With that move, the league all but killed one of the best rivalries in sports, which featured the Wings and the Chicago Blackhawks.
Fans should fear not, though, as a new rivalry between the 'Hawks and St. Louis Blues will more than make up the difference.
These two teams are one brutal open-ice hit away from becoming one of the biggest rivalries around and the fact that the road to the Stanley Cup will likely lead through one of these two cities only adds more fuel to the fire.
Breaking Down What Makes the Blues Contenders
St. Louis, like 28 other teams in the NHL, is gunning for the Chicago Blackhawks. Unlike most of the other teams in the league, it actually has the weapons to take the defending champions down.
This is a squad that is capable of rolling four forward lines straight through and doesn't have to go fishing for a matchup.
Every time the Blues hit the ice, they play a heavy brand of hockey. They are structured a lot like the Boston Bruins in the way that they've mixed talent and size. Anyone who watched St. Louis and the Los Angeles Kings during the 2013 postseason knows that this is a group that gives absolutely no quarter.
If the team has an advantage over Chicago, it's in the physicality department.

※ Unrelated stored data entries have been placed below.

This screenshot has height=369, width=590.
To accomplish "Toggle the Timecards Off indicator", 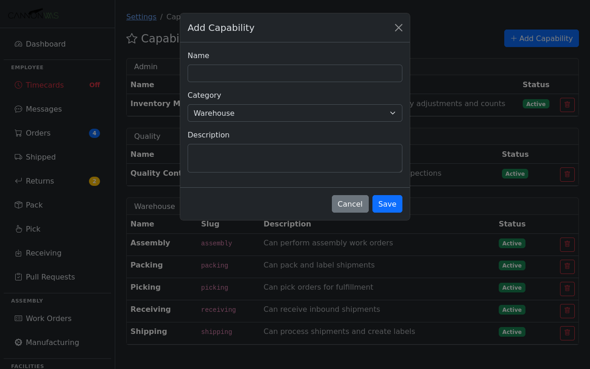I will point(94,85).
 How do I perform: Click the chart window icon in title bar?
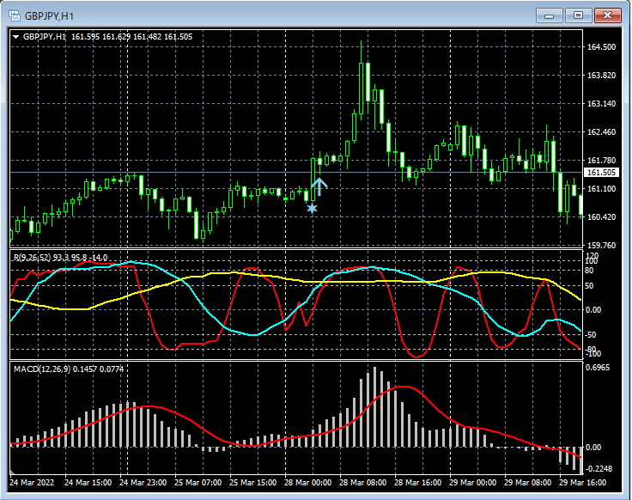pos(14,15)
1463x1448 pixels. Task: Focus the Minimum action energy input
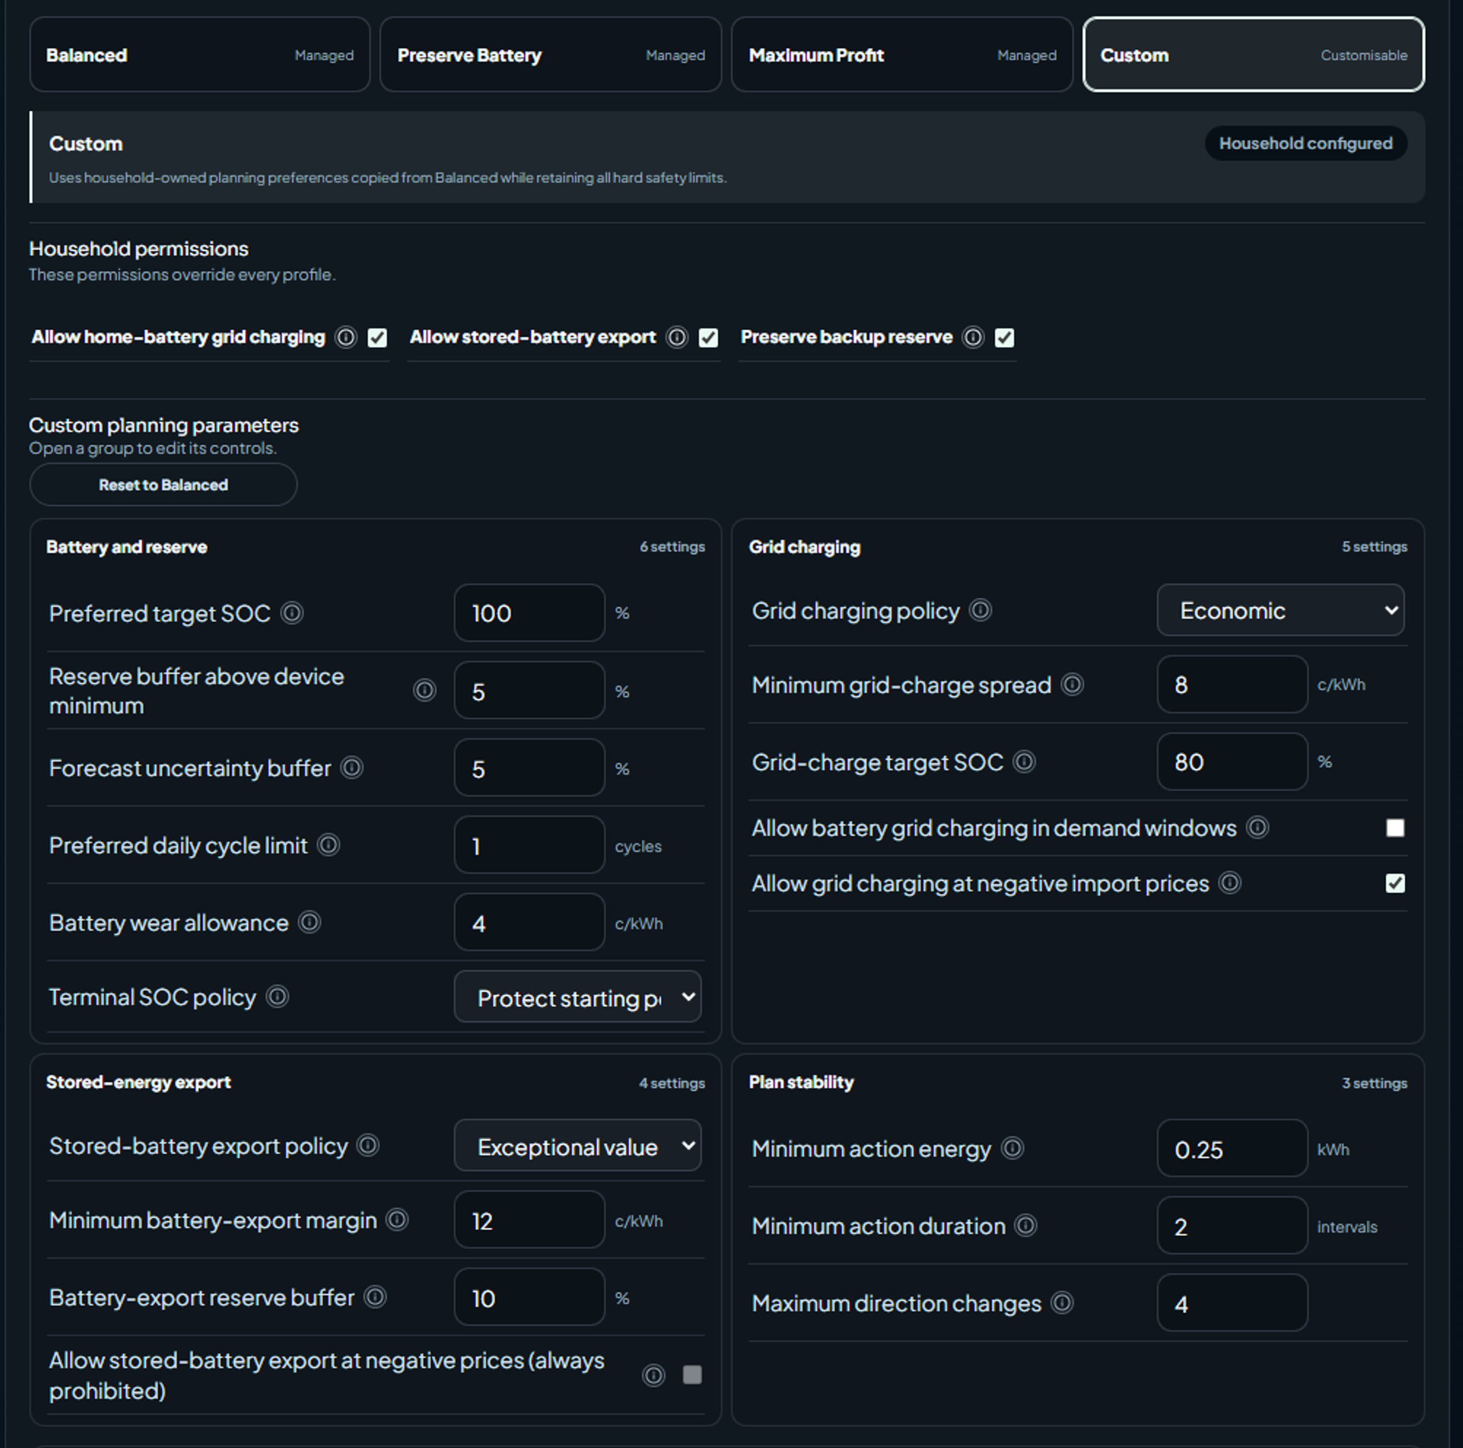coord(1232,1149)
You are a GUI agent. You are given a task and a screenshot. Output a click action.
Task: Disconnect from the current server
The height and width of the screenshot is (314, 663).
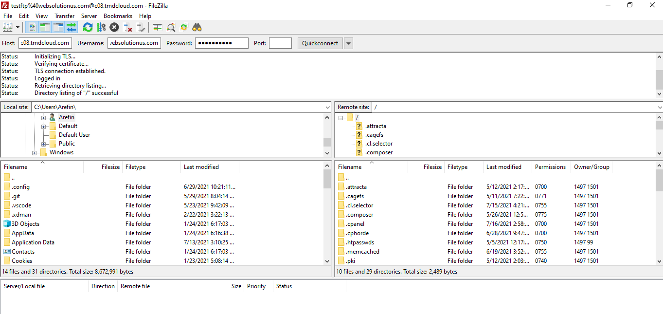click(x=127, y=27)

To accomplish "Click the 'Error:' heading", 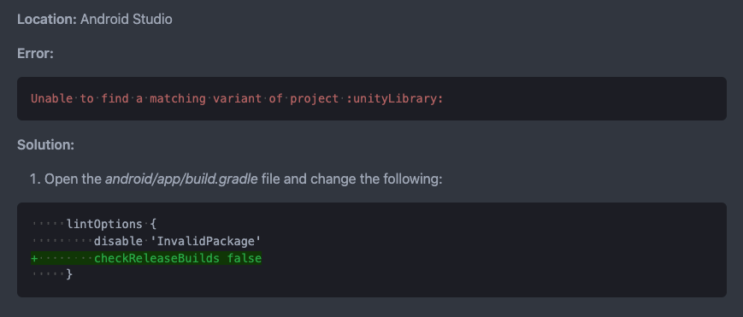I will click(36, 54).
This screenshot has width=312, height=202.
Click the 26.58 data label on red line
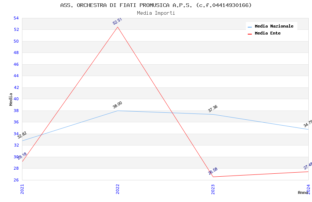213,171
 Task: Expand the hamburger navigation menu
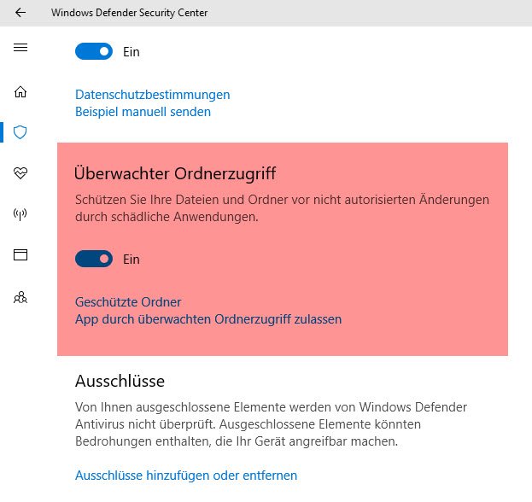coord(20,47)
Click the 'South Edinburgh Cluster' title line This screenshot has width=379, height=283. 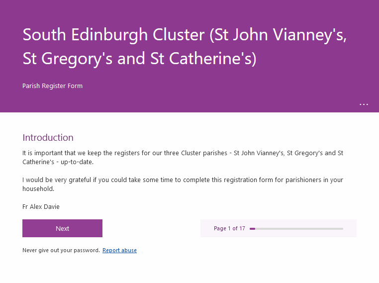coord(185,35)
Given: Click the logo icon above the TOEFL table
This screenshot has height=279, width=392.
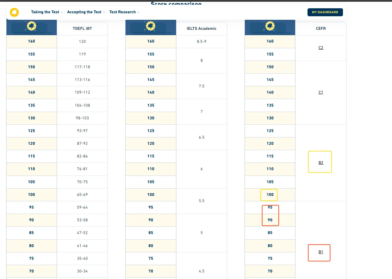Looking at the screenshot, I should (x=32, y=26).
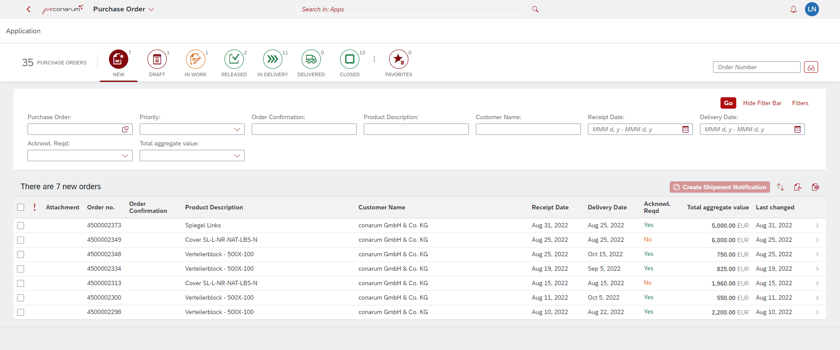Click the order number search binoculars icon
840x350 pixels.
[811, 67]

Players like David Backes lead with their size while small but talented forwards such as Jaden Schwartz and Vladimir Tarasenko are capable of putting up outstanding numbers despite playing bottom-six roles.
And if there's a team in the NHL that can match the defensive depth of the 'Hawks, it's the Blues. St. Louis ices arguably the best blue line in the league and rarely gives up easy goals.
Jaroslav Halak is in the way if you manage to get by the defense, and scoring on him hasn't been easy early on this season.
Chicago and the Lost Art of Defending Titles
With two trips to the Stanley Cup Final in the last four seasons, you won't find a core group that has played more hockey recently than that of the 'Hawks.
Patrick Kane, Jonathan Toews, Duncan Keith and Brent Seabrook have all played close to an extra season over the last four years, so coming out of the gate sluggishly in 2013-14 isn't too surprising.
Tired and beat up, Chicago is still better than 20 or 25 teams in the NHL.
The 'Hawks play a talent-based, puck-possession system and feature some of the most ruthless, big-game players in the league. Kane has emerged as one of the most outstanding playoff performers in recent memory while Toews can beat you in a variety of ways and might be the best all-around player in the sport.
More so than any team of late, this version of the Blackhawks has a chance to successfully defend their Stanley Cup title. Another banner would put them in dynasty territory, but they'll have at least one heavyweight challenger to defeat on the way to the Final.
A Midwest Clash Brewing
Viewing the West as only a two-horse race would be silly. Regardless of whether or not these two teams clash in the playoffs or not, a rivalry is in the works. The Bruins and Red Wings have played twice so far, and there certainly isn't any love lost between those two fanbases already.
More than 700 miles separate those two rivals. However, fewer than 300 stand between St. Louis and Chicago.
The Midwest has a way of cycling people through its various cities. Whether people move because of college, jobs or relationships, there's a lot of transplants scattered through the middle of the country.
You'll see plenty of St. Louis-raised Blues fans in Chicago, and you'll see a ton of Chicago-raised 'Hawks fans in St. Louis. This creates a natural tension between the two groups that will extend itself to the players out on the ice.
The Blues have already taken steps to prevent 'Hawks fans from attending games in St. Louis. They instituted a ticket-sales policy this season in an attempt to prevent Chicago fans from invading home games for the Blues. Much to the chagrin of the brass and local fans, it doesn't appear to have worked.
That should boil the blood of even the most casual St. Louis fan.
A Showdown of Styles
St. Louis and Chicago are on freight trains headed straight for each other for more than geographical reasons. The two teams play drastically different styles, setting up a classic size vs. speed rivalry.
When the Blackhawks and Red Wings met out on the ice, it was typically a clash of talented teams trying to keep the puck away from each other,
While it made for some fun hockey, rarely did the contests get too heated. There was never blood on the ice and scrums rarely resulted in more than roughing penalties and cross-checks.
Will the Blues and 'Hawks be a cornerstone rivalry by the end of the year?
The Blues bring way too much sandpaper and grit to the ice to not get under the skin of the Blackhawks. Chicago proved in the playoffs last season that it wouldn't be pushed around, though, and merely trying to out-crash the 'Hawks won't result in wins.
It's only a matter of time before there is blood on the ice between these two upper-echelon teams. Once that happens, it'll get nasty.
Then there's the added treat of watching Ken Hitchcock and Joel Quenneville try to out-coach each other.
This brewing rivalry has all the ingredients needed to be a classic.
St. Louis and Chicago will meet for the second time this season on October 17, and will add another chapter to this budding clash of the titans.